# Oris Pro Diver Chronograph



## heresiarh

Who has the new Oris Pro Diver chronograph 51mm? I'd like to see some wrist shots before I pull the trigger. 

Thx!


----------



## Blackrover

It has just been release and most dealers don't have them yet. See this site for some dirty pics http://www.friendsoforis.com/forum/index.php?showtopic=34672


----------



## heresiarh

Thank you. That watch is one big beast, but beautiful.


----------



## link2derek

HUGE is right! You need at least an 8" wrist to pull this off (pic courtesy of staplejj33 at Holstein, Feb. 2009):










. . . actually, maybe 9"!

_*D*_


----------



## heresiarh

I don't care if I have to drag that piece on my back .. I'm loving it and most probably getting it.


----------



## link2derek

If it sings to you, then _*go for it*_!

And post some pics after you get it too. . . .

_*D*_


----------



## socalbreeze

I love Oris, but this new piece has gone flavor flav...I cant rock that...


----------



## cnmark

link2derek said:


> HUGE is right! You need at least an 8" wrist to pull this off (pic courtesy of staplejj33 at Holstein, Feb. 2009):
> 
> 
> 
> 
> 
> 
> 
> 
> 
> 
> . . . actually, maybe 9"!
> 
> _*D*_


That would be a nice desk clock - does it come with a desk stand? :-d


----------



## heresiarh

I think its strictly a tool piece .. and I won't be surprised if its discontinued in a couple of years.


----------



## publandlord

cnmark said:


> That would be a nice desk clock - does it come with a desk stand? :-d


No no, it's designed to be worn - on the back of your hand, rather than the wrist, as you can see. You can also use it to defend yourself in nightclubs and such


----------



## Rakurai

link2derek said:


> HUGE is right! You need at least an 8" wrist to pull this off (...) . . . actually, maybe 9"!

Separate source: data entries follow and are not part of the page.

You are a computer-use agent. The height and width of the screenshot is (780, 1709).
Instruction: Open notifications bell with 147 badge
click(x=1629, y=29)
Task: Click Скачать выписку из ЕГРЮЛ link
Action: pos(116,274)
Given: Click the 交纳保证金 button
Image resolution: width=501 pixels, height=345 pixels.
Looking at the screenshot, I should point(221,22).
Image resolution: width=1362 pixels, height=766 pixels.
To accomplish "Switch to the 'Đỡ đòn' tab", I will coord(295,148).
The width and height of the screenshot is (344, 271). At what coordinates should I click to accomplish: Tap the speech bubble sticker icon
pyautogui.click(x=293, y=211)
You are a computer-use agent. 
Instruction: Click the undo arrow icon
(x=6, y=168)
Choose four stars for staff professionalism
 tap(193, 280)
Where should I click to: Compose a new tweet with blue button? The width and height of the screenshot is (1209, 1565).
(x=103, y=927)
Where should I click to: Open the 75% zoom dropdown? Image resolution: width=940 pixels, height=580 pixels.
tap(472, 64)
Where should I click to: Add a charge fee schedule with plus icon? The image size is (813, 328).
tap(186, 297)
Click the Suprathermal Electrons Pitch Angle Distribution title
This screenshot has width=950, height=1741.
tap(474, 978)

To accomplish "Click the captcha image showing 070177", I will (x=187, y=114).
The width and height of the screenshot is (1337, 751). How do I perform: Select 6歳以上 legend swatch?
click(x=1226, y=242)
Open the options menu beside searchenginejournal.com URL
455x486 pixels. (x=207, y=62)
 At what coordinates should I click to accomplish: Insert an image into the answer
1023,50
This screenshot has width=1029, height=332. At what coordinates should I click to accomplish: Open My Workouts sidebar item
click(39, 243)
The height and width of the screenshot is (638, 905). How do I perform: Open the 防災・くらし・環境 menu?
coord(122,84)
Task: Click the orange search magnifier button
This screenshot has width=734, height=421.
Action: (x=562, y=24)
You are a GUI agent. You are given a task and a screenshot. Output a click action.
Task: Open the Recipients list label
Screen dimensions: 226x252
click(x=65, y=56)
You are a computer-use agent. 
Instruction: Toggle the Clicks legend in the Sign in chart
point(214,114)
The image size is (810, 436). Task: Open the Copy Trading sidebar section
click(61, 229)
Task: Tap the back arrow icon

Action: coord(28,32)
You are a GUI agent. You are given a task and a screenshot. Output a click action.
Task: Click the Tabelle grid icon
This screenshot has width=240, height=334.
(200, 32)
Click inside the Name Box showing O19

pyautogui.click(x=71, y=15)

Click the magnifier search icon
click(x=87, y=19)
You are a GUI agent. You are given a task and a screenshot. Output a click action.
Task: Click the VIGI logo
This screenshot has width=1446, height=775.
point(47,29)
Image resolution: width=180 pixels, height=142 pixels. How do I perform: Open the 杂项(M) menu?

Well, here's a shot of the watch on a 7" wrist ... quite wearable IMHO:


(Photo courtesy of Rob Ayala / Friends of ORIS)


----------



## link2derek

Rakurai said:


> Well, here's a shot of the watch on a 7" wrist ... quite wearable IMHO:
> 
> 
> (Photo courtesy of Rob Ayala / Friends of ORIS)


_WOW_, Rakurai, that looks _*great*_! I have heard that it is more "wearable" than the size suggests, but I was somewhat skeptical. I'm so happy to see that my skepticism was misplaced, because I really like the design. I have 7.5" wrists, so it will work for me too -- it just moved up to the top of my short short list!

Thanks for posting the pic, mate!

_*D*_


----------



## AIKO

Great looking watch but unless youy have >8 inch wrist, a total clown watch.


----------



## handwound

Great looking watch, but way too big for me. I have a 7.5" wrist and I have a tough time wearing a 47mm without thinking it looks too big for me.


----------



## Satansfist

handwound said:


> Great looking watch, but way too big for me. I have a 7.5" wrist and I have a tough time wearing a 47mm without thinking it looks too big for me.


The picture above of Rob shows it looks fine on a 7 inch wrist... 7 1/2 would look even better?:think:


----------



## handwound

I don't trust pics, Satanfist. I've worn lots of different styles of 47mm cases, including Oris divers, and they were borderline too big for my tastes on my wrist. No way the 51mm would fly on my wrist in real life. I'm certain of it.


----------



## YOHOHO

I'm looking forward to seeing this one in person. Hopefully many purchase and find it too big so I can pick up a deal..haha


----------



## AIKO

handwound said:


> I don't trust pics, Satanfist. I've worn lots of different styles of 47mm cases, including Oris divers, and they were borderline too big for my tastes on my wrist. No way the 51mm would fly on my wrist in real life. I'm certain of it.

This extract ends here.